* start SUPPLIED TEXT *

\begin{enumerate}
  \item A random sample of 75 packets of seeds is selected from a production line. Each packet contains 12 seeds. The seeds are planted and the number of seeds that germinate from each packet is recorded. The results are as follows.
\end{enumerate}

\begin{center}
\begin{tabular}{ | l | c | c | c | c | c | c | c | }
\hline
\begin{tabular}{ l }
Number of seeds that \\
germinate from each packet \\
\end{tabular} & \begin{tabular}{ c }
6 or \\
fewer \\
\end{tabular} & 7 & 8 & 9 & 10 & 11 & 12 \\
\hline
Number of packets & 0 & 3 & 5 & 18 & 28 & 17 & 4 \\
\hline
\end{tabular}
\end{center}

(a) Show that the probability of a randomly selected seed from this sample germinating is 0.82

A gardener suggests that a binomial distribution can be used to model the number of seeds that germinate from a packet of 12 seeds.

She uses a binomial distribution with the estimated probability 0.82 of a seed germinating. Some of the calculated expected frequencies are shown in the table below.

* end SUPPLIED TEXT *

PROBLEMS AND TASKS >>
A. Copy the part of the rows that opens with the line containing "929x581 pixels. Task: Select" and closes with the line containing "coord(189,453)", keeping every line unchanged.
B. Write the next part of the seed germination problem, picking up after its last sentence.

* start SUPPLIED MATERIAL *

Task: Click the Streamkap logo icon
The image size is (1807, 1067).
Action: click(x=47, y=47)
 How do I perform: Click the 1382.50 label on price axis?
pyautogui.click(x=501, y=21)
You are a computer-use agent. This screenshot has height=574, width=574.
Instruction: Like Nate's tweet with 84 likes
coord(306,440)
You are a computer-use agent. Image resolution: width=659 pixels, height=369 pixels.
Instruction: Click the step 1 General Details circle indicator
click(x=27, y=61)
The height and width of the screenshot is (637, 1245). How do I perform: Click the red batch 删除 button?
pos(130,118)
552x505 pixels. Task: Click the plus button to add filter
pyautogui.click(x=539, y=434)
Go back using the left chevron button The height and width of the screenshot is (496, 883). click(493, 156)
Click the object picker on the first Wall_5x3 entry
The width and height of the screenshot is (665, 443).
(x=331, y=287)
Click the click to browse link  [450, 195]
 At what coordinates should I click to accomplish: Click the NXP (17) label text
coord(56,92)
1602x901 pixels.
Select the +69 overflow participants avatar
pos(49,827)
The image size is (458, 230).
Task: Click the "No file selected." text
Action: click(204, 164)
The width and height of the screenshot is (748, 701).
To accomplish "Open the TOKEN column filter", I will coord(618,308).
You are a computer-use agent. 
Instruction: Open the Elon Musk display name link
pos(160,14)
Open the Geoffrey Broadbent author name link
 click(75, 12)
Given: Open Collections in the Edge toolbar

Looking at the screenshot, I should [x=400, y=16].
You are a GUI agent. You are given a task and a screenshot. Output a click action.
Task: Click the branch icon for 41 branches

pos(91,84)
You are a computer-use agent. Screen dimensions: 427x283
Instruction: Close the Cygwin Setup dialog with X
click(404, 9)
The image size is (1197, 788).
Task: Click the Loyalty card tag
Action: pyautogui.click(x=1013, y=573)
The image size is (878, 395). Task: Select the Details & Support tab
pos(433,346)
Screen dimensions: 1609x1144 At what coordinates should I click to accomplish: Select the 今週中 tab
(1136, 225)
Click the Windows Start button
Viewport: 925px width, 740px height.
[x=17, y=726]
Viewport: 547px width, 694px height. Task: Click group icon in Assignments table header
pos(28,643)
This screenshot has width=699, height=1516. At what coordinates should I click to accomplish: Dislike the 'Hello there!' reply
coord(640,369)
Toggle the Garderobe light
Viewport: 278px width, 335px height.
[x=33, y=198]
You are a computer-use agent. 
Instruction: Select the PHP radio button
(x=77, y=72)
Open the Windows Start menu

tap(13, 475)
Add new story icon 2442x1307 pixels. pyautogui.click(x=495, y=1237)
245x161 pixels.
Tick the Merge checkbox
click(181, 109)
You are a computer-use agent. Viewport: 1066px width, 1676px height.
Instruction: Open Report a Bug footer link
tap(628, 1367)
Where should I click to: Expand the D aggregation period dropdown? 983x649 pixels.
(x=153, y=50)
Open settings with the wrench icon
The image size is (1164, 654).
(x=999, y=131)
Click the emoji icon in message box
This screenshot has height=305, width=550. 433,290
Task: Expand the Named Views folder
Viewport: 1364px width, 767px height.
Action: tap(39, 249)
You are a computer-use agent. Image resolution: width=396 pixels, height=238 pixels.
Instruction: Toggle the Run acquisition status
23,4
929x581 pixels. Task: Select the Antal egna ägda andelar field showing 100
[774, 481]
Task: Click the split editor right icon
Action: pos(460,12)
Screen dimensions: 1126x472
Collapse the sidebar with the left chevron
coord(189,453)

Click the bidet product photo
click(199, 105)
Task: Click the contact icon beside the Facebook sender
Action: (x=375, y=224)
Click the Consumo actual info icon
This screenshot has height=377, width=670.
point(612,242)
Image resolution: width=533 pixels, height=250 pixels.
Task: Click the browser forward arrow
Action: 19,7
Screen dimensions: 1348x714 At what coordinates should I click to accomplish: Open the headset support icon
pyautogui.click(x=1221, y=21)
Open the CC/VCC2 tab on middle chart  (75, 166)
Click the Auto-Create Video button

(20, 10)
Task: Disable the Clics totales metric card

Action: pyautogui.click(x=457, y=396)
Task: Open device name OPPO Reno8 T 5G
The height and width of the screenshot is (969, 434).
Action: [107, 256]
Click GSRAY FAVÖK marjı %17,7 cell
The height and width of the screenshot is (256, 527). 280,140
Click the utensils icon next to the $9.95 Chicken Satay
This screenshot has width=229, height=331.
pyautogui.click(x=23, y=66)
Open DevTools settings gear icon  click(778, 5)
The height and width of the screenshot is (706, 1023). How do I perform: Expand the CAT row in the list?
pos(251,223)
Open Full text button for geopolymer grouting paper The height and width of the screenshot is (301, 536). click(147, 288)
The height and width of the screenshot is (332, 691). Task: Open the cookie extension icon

* end SUPPLIED MATERIAL *

RESPONSES TO THE TASKS >>
A.
929x581 pixels. Task: Select the Antal egna ägda andelar field showing 100
[774, 481]
Task: Click the split editor right icon
Action: pos(460,12)
Screen dimensions: 1126x472
Collapse the sidebar with the left chevron
coord(189,453)

B.
\begin{center}
\begin{tabular}{ | l | c | c | c | c | c | c | c | }
\hline
\begin{tabular}{ l }
Number of seeds that \\
germinate from each packet \\
\end{tabular} & \begin{tabular}{ c }
6 or \\
fewer \\
\end{tabular} & 7 & 8 & 9 & 10 & 11 & 12 \\
\hline
Expected frequency & $s$ & 2.80 & 7.97 & $r$ & 22.04 & 18.26 & 6.93 \\
\hline
\end{tabular}
\end{center}

(b) Calculate the value of $r$ and the value of $s$, giving your answers correct to 2 decimal places.\\
(c) Test, at the $10 \%$ level of significance, whether or not these data suggest that the binomial distribution is a suitable model for the number of seeds that germinate from a packet of 12 seeds. State your hypotheses clearly and show your working.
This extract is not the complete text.